[Opening DATA RECORDS section]

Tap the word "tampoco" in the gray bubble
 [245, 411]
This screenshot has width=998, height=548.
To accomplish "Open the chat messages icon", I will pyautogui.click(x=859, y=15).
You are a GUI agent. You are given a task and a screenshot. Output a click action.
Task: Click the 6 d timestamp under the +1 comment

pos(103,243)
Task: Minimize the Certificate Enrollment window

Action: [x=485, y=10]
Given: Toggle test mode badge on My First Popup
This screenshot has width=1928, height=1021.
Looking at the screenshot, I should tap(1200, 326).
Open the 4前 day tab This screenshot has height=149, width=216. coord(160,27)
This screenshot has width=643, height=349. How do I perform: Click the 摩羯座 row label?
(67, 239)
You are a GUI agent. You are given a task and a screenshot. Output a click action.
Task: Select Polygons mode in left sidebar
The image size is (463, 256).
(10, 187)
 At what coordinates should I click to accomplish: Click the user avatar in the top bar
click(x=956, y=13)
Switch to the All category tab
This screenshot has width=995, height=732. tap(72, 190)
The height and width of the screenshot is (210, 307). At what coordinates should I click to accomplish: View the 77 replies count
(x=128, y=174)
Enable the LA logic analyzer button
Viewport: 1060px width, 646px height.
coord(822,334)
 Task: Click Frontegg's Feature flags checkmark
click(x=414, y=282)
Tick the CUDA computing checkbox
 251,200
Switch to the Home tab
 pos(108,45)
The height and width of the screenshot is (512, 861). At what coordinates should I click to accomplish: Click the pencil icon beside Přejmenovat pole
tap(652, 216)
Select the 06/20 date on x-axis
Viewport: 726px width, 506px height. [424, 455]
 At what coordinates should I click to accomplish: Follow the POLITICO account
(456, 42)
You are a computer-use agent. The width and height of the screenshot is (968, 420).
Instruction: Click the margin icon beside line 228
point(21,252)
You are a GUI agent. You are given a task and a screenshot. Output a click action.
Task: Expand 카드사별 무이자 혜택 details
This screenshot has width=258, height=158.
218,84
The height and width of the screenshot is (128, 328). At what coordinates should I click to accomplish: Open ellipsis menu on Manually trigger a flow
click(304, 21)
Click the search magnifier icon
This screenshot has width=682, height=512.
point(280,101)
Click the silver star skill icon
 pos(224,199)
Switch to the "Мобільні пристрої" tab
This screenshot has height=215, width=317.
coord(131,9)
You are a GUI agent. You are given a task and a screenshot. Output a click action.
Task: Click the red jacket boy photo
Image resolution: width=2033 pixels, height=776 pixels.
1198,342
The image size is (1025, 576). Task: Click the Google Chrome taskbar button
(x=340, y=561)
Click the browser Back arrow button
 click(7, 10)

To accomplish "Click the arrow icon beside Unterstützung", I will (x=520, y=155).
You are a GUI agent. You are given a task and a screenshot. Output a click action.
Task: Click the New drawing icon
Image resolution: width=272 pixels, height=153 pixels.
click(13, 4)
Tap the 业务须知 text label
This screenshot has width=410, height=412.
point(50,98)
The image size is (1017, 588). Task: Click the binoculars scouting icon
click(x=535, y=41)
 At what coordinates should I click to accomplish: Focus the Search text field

[Closing DATA RECORDS section]

- **ASSIGNMENT**:
The full set of records above must be reproduced exactly in the reply.

- **PROBLEM SOLUTION**:
Tap the word "tampoco" in the gray bubble
 [245, 411]
This screenshot has width=998, height=548.
To accomplish "Open the chat messages icon", I will pyautogui.click(x=859, y=15).
You are a GUI agent. You are given a task and a screenshot. Output a click action.
Task: Click the 6 d timestamp under the +1 comment

pos(103,243)
Task: Minimize the Certificate Enrollment window

Action: [x=485, y=10]
Given: Toggle test mode badge on My First Popup
This screenshot has width=1928, height=1021.
Looking at the screenshot, I should tap(1200, 326).
Open the 4前 day tab This screenshot has height=149, width=216. coord(160,27)
This screenshot has width=643, height=349. How do I perform: Click the 摩羯座 row label?
(67, 239)
You are a GUI agent. You are given a task and a screenshot. Output a click action.
Task: Select Polygons mode in left sidebar
The image size is (463, 256).
(10, 187)
 At what coordinates should I click to accomplish: Click the user avatar in the top bar
click(x=956, y=13)
Switch to the All category tab
This screenshot has width=995, height=732. tap(72, 190)
The height and width of the screenshot is (210, 307). At what coordinates should I click to accomplish: View the 77 replies count
(x=128, y=174)
Enable the LA logic analyzer button
Viewport: 1060px width, 646px height.
coord(822,334)
 Task: Click Frontegg's Feature flags checkmark
click(x=414, y=282)
Tick the CUDA computing checkbox
 251,200
Switch to the Home tab
 pos(108,45)
The height and width of the screenshot is (512, 861). At what coordinates should I click to accomplish: Click the pencil icon beside Přejmenovat pole
tap(652, 216)
Select the 06/20 date on x-axis
Viewport: 726px width, 506px height. [424, 455]
 At what coordinates should I click to accomplish: Follow the POLITICO account
(456, 42)
You are a computer-use agent. The width and height of the screenshot is (968, 420).
Instruction: Click the margin icon beside line 228
point(21,252)
You are a GUI agent. You are given a task and a screenshot. Output a click action.
Task: Expand 카드사별 무이자 혜택 details
This screenshot has width=258, height=158.
218,84
The height and width of the screenshot is (128, 328). At what coordinates should I click to accomplish: Open ellipsis menu on Manually trigger a flow
click(304, 21)
Click the search magnifier icon
This screenshot has width=682, height=512.
point(280,101)
Click the silver star skill icon
 pos(224,199)
Switch to the "Мобільні пристрої" tab
This screenshot has height=215, width=317.
coord(131,9)
You are a GUI agent. You are given a task and a screenshot. Output a click action.
Task: Click the red jacket boy photo
Image resolution: width=2033 pixels, height=776 pixels.
1198,342
The image size is (1025, 576). Task: Click the Google Chrome taskbar button
(x=340, y=561)
Click the browser Back arrow button
 click(7, 10)

To accomplish "Click the arrow icon beside Unterstützung", I will (x=520, y=155).
You are a GUI agent. You are given a task and a screenshot. Output a click action.
Task: Click the New drawing icon
Image resolution: width=272 pixels, height=153 pixels.
click(13, 4)
Tap the 业务须知 text label
This screenshot has width=410, height=412.
point(50,98)
The image size is (1017, 588). Task: Click the binoculars scouting icon
click(x=535, y=41)
 At what coordinates should I click to accomplish: Focus the Search text field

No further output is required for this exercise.